Problem details: Would you set down the data below exactly as shown?

▶

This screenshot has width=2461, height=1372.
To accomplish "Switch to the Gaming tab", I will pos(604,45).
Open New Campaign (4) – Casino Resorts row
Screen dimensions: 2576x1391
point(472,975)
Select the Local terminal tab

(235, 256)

◀

Your response:
This screenshot has width=2461, height=1372.
To accomplish "Switch to the Gaming tab", I will pos(604,45).
Open New Campaign (4) – Casino Resorts row
Screen dimensions: 2576x1391
point(472,975)
Select the Local terminal tab

(235, 256)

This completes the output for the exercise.